Tropical Depression Nicholas lingered Wednesday over a storm-battered Louisiana, threatening to drop heavy rains on a still-recovering state.
Nicholas made landfall as a hurricane early Tuesday on the Texas coast, dumping dangerous amounts of rain even though it was quickly downgraded to a tropical storm and later a depression.
Galveston, Texas, recorded nearly 14 inches of rain from Nicholas, the 14th named storm of the 2021 Atlantic hurricane season. More than 100,000 customers in the state were still without power Wednesday.
The depression, now 30 miles northeast of Lake Charles Louisiana, is expected to drop 3 to 6 more inches of rain across the central Gulf Coast, with up to 10 inches in some areas, according to the National Hurricane Center.
Life-threatening flash flooding is possible through Friday in central to southeastern Louisiana, southern Mississippi, southern Alabama and the Florida Panhandle. Tornadoes were also possible in those states Wednesday.

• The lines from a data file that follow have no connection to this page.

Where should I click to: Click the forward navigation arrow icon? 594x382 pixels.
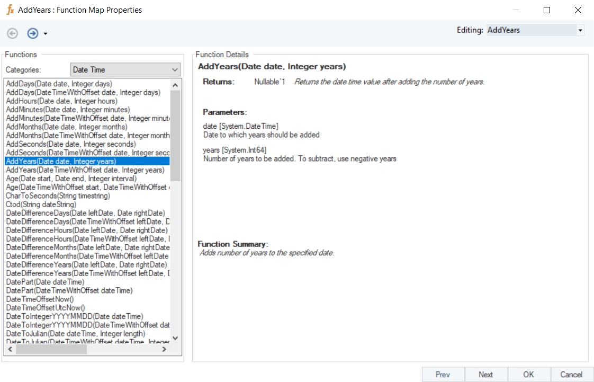click(x=33, y=33)
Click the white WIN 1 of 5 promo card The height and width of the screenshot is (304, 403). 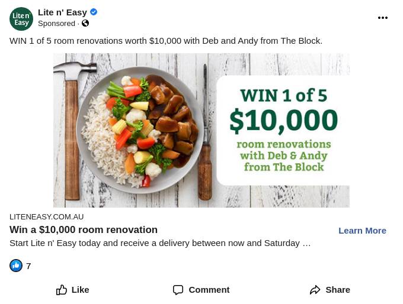click(282, 130)
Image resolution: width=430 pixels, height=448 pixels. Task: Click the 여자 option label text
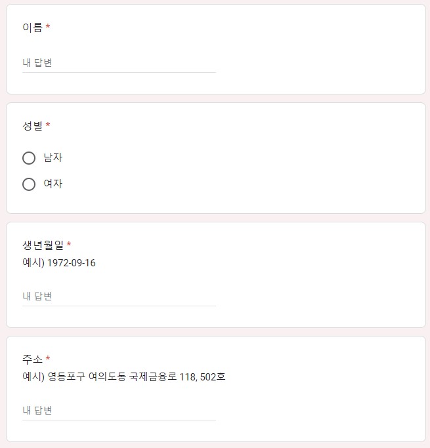point(53,184)
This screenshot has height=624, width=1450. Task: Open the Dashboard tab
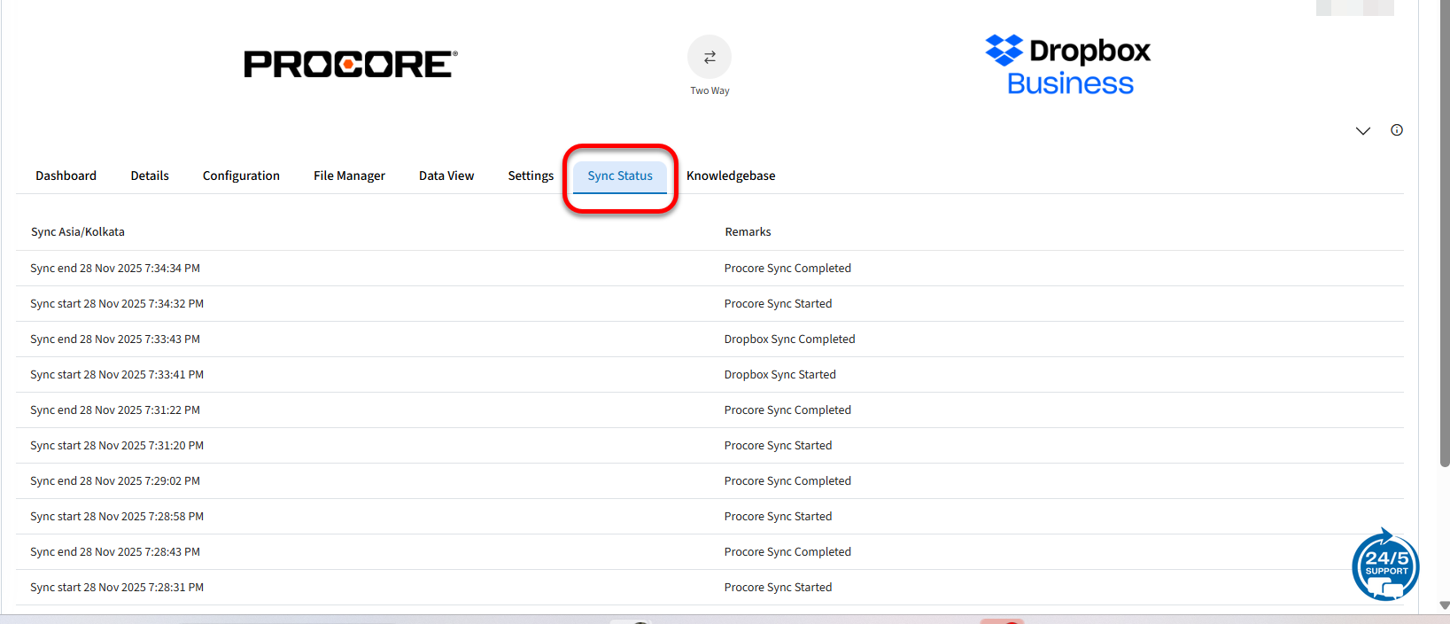(x=66, y=176)
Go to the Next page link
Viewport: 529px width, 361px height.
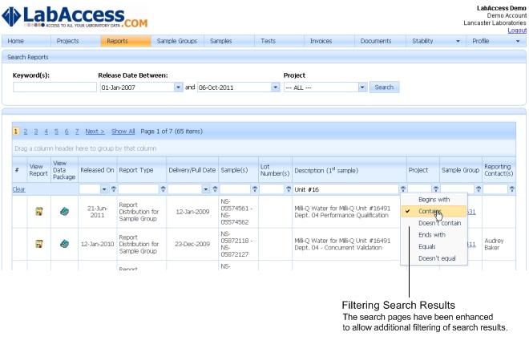coord(95,131)
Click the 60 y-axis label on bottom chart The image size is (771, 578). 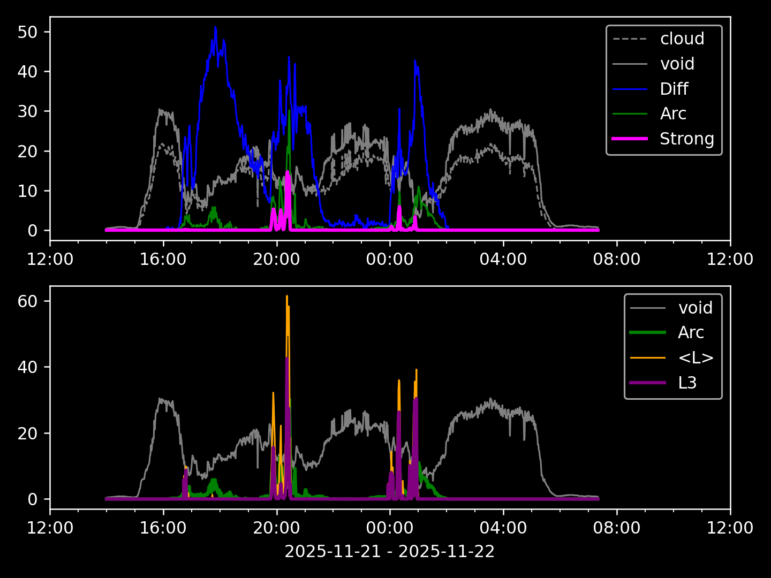click(x=28, y=301)
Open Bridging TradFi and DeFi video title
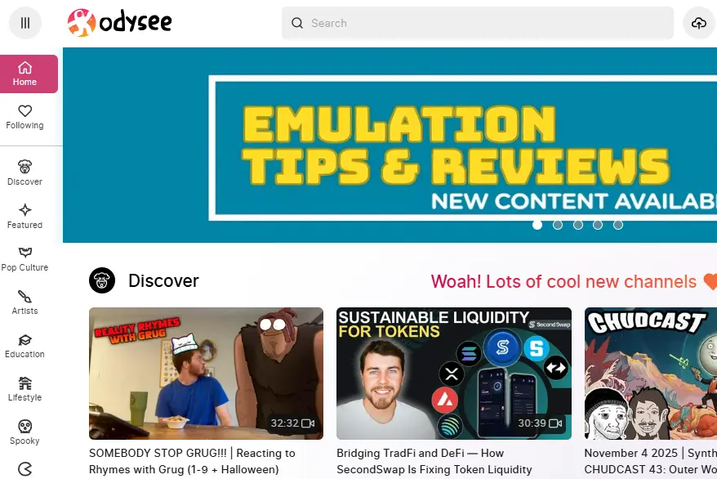The width and height of the screenshot is (717, 479). point(434,461)
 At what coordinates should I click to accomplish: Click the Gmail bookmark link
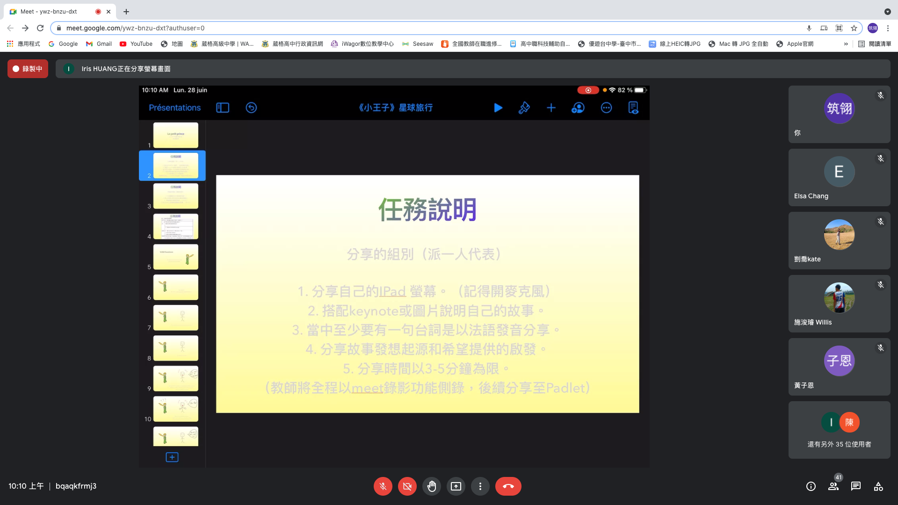coord(99,44)
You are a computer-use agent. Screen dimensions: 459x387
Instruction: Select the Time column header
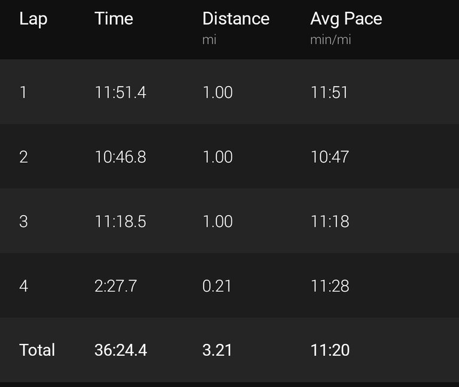114,19
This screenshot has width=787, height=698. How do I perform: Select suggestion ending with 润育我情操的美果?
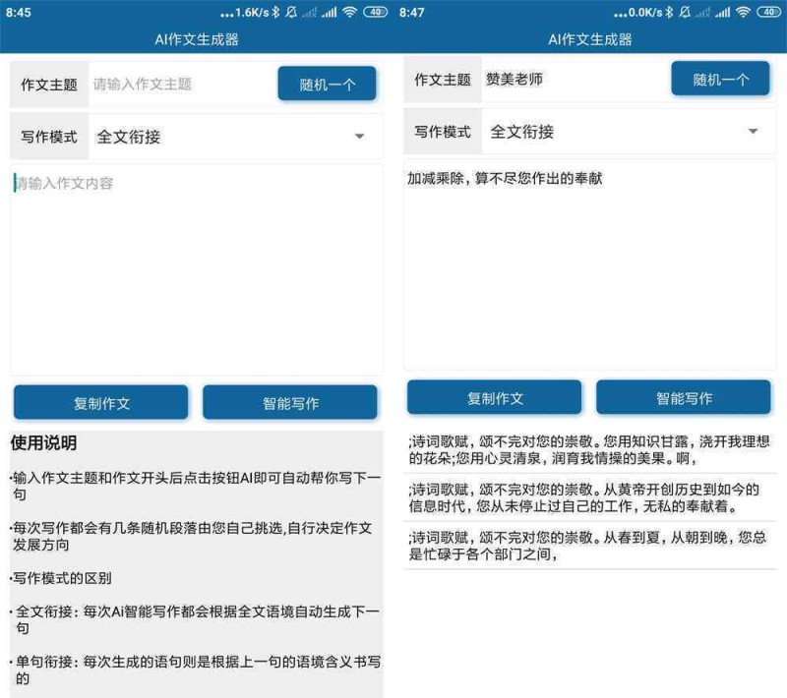point(590,449)
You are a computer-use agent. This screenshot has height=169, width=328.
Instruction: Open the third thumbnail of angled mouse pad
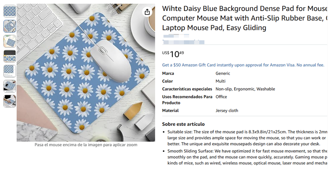pyautogui.click(x=10, y=41)
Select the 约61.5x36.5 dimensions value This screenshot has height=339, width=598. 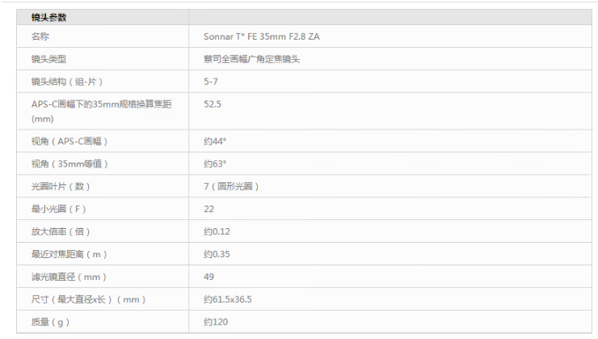pos(228,299)
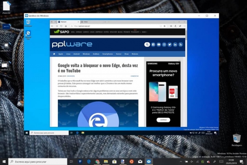247x165 pixels.
Task: Open the Android menu on ppleware
Action: [76, 54]
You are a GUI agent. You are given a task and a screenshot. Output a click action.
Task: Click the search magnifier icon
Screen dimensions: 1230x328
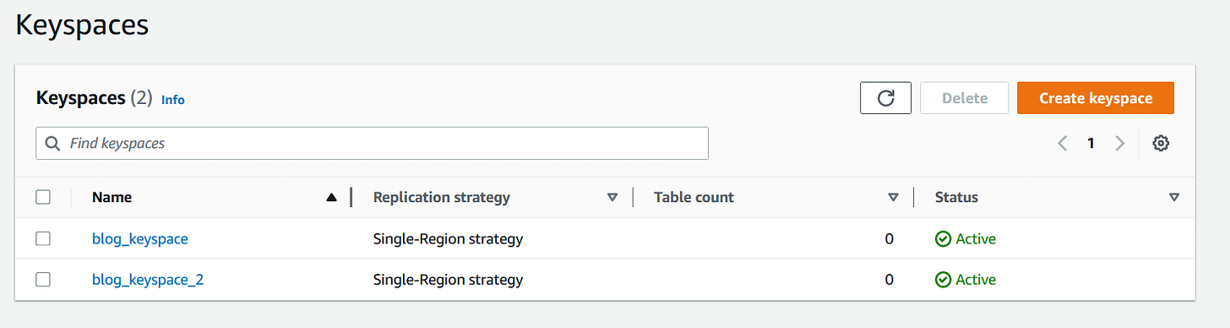pos(53,144)
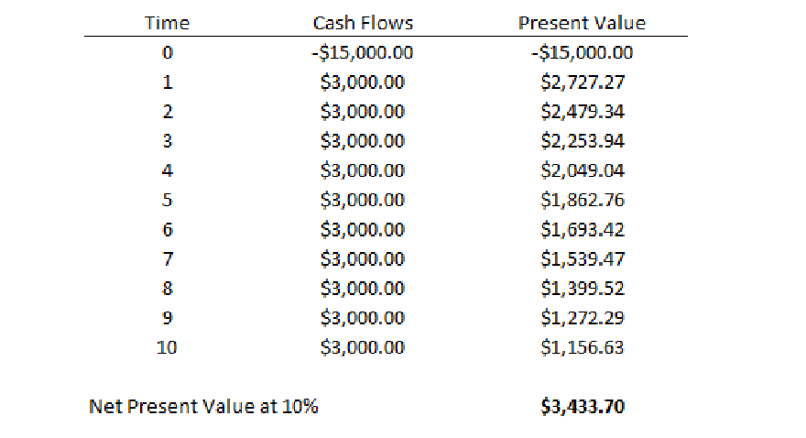The height and width of the screenshot is (438, 806).
Task: Select the $1,539.47 cell
Action: pos(583,258)
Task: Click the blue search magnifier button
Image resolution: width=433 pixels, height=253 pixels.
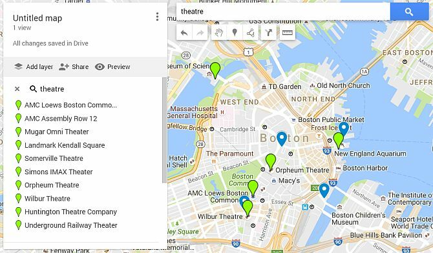Action: [x=409, y=12]
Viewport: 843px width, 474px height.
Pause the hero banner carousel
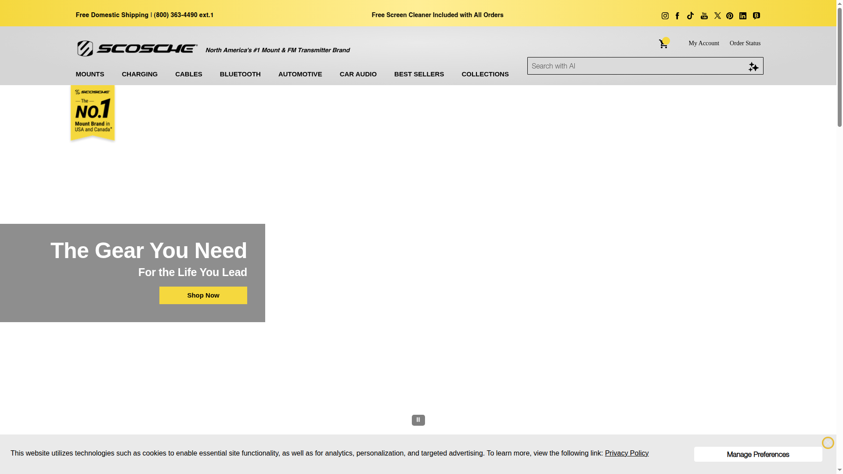coord(418,420)
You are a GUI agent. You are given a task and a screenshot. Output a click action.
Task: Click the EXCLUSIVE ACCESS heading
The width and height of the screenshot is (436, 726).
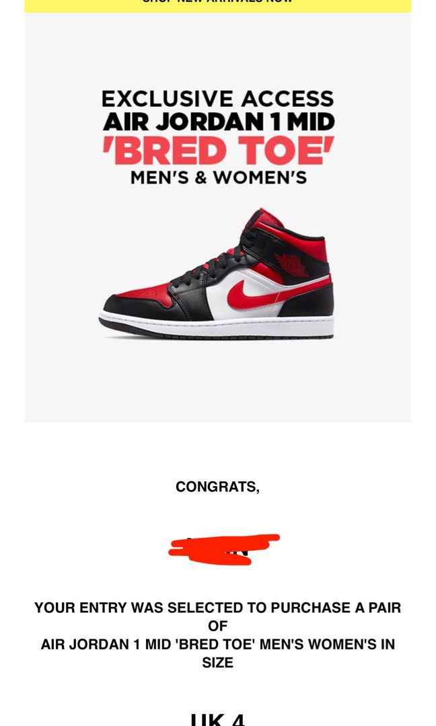[x=218, y=99]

Louisiana was still cleaning up from Ida, which made landfall as a powerful Category 4 hurricane and battered the southeast portion of the state on Aug. 29.
Louisiana Gov. John Bel Edwards said Nicholas will complicate an already difficult recovery from Ida.
He noted that 95,000 electric customers were still without power more than two weeks after Ida hit. And he said the new storm could mean some who had regained power might lose it again. Homes already badly damaged by Ida were not yet repaired to the extent that they could withstand heavy rain, Edwards added.
He said people should prepare for flash flooding and take Nicholas seriously even though it isn't a hurricane.
Nic Hunter, the mayor of Lake Charles, which received minimal impact from Ida but saw multiple wallops from Hurricane Laura and Hurricane Delta in 2020, also urged residents to prepare.
Bel Edwards declared a state of emergency Sunday night and on Monday, President Joe Biden approved the governor's request for an emergency declaration.